[llvm] [symbolizer] Empty string is not an error (PR #92660)

Fri Jun 7 12:48:48 PDT 2024

spavloff wrote:

> > > A simpler proposal: `ECHO` is only supported when not passing `--obj`, in which case it is unambiguous.
> > 
> > Is there a reason why users, who don't pass `--obj`, do not need this facility?
> 
> As I understand it, the functionality is only needed by a tool to detect if llvm-symbolizer has entered interactive mode and is ready to receive input. I believe this is only possible when `--obj` is specified.

If `--obj` is not specified, `llvm-symbolizer` will try reading binary name from input, together with an address. This is a normal use case and users may want check the tool liveness as well. IIRC this is the mode used in compiler-rt tests.

> > > To be treated as a command, the argument must have at least one additional space after the ECHO
> > 
> > It would be a case of secret symbol, invisible but significant.
> 
> I don't think it would be any more than other instances of options that take an empty string as the value. It's certainly not a "secret symbol", given that we'd document such a behavior.

Imagine a user who tries to reveal a problem using logs. The same (visually) commands produce different results. Yes, documenting this behavior must help, but who reads documentation? If possible, simple actions must be implemented with simple, "obvious" commands, that would not require studying documentation.

Empty string is not the best solution. It is also invisible, but it also is obvious. Users expect some harmless reaction on pressing Enter.

> What do we do about `DATA`, `CODE` etc? They'll have just the same set of ambiguity issues as `ECHO`, right?
>

All these commands require an argument, separated by one or more spaces. It cannot be a symbol name, at least `addr2line` drops everything starting from a space. If `CODE` is used without arguments, it is treated as a symbol name, not a command.

`ECHO` does not have arguments, this causes ambiguity.

> To be clear, as I understand it adapting to the `??:0` reply is not the issue: adapting for the stderr printout is the issue - this is more significant than adding a little extra to the input script.

Exactly!

> Just to be clear, my issue with this particular solution is that it special cases an empty string argument, which I'd prefer to avoid. I'm not strongly opposed to it, but would prefer an alternative approach if we can find one that has consensus.

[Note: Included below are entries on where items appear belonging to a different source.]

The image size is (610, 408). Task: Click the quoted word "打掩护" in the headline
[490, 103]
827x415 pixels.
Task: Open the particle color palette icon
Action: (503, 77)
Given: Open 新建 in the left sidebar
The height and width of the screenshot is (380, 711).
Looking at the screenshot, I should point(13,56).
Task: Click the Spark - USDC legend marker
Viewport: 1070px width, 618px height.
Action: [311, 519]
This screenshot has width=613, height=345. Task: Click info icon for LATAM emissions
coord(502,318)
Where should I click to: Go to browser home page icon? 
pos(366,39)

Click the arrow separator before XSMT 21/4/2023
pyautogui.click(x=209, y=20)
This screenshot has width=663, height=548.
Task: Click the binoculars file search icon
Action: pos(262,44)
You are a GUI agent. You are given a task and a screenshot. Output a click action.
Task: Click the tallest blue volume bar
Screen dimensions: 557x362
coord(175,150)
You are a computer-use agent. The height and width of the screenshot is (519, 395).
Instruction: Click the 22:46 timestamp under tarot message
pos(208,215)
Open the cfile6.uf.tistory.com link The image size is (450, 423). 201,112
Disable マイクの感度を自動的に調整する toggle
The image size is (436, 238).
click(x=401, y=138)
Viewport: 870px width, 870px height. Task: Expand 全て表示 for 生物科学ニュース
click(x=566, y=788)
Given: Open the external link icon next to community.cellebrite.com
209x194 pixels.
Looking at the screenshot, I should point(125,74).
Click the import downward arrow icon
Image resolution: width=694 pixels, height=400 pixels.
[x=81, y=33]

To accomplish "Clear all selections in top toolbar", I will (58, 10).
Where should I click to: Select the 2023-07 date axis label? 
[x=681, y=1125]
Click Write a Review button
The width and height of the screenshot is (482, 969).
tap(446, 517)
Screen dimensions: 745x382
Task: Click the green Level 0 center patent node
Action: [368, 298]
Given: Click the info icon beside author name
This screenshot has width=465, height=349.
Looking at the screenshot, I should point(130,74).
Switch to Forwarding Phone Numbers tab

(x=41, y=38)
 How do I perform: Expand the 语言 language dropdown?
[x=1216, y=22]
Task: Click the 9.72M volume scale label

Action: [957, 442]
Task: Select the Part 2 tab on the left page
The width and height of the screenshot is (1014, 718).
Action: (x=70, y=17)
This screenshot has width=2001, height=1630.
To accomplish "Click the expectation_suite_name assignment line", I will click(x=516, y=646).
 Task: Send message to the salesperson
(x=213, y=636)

Agree, if we could invent something suitable instead of empty string, it could be a solution.  The only possibility that comes to mind is ECHO with mandatory argument. It does not seem obvious and may be a source of troubles for a user, it they omit the argument, because in this case `llvm-symbolizer` would silently treat it as a symbol name.

> Incompatibility with addr2line is a non issue: there are several other ways in which llvm-symbolizer consumes input/produces output that is not compatible with addr2line. Specifically printing/echoing an empty string (or more correctly, a blank line, i.e. `'\n'` not `''`) is also not a goal, as I understand @pcc's comments, as long as something is printed.

Yes, `llvm-symbolizer` does not need to follow `addr2line` exactly and it does not. It is not a problem. But echoing empty line looks uncomfortable - a user issues invisible command and gets invisible responce. Something visible would be better.

Maybe we could consider this functionality from two viewpoints. First, the reaction on blank line. It cannot represent a symbol, so printing error message on stderr probably is not right. Second, a way to check if `llvm-symbolizer` is working. A special command `ECHO message` could be introduces, that prints the specified message. What about such solution?

https://github.com/llvm/llvm-project/pull/92660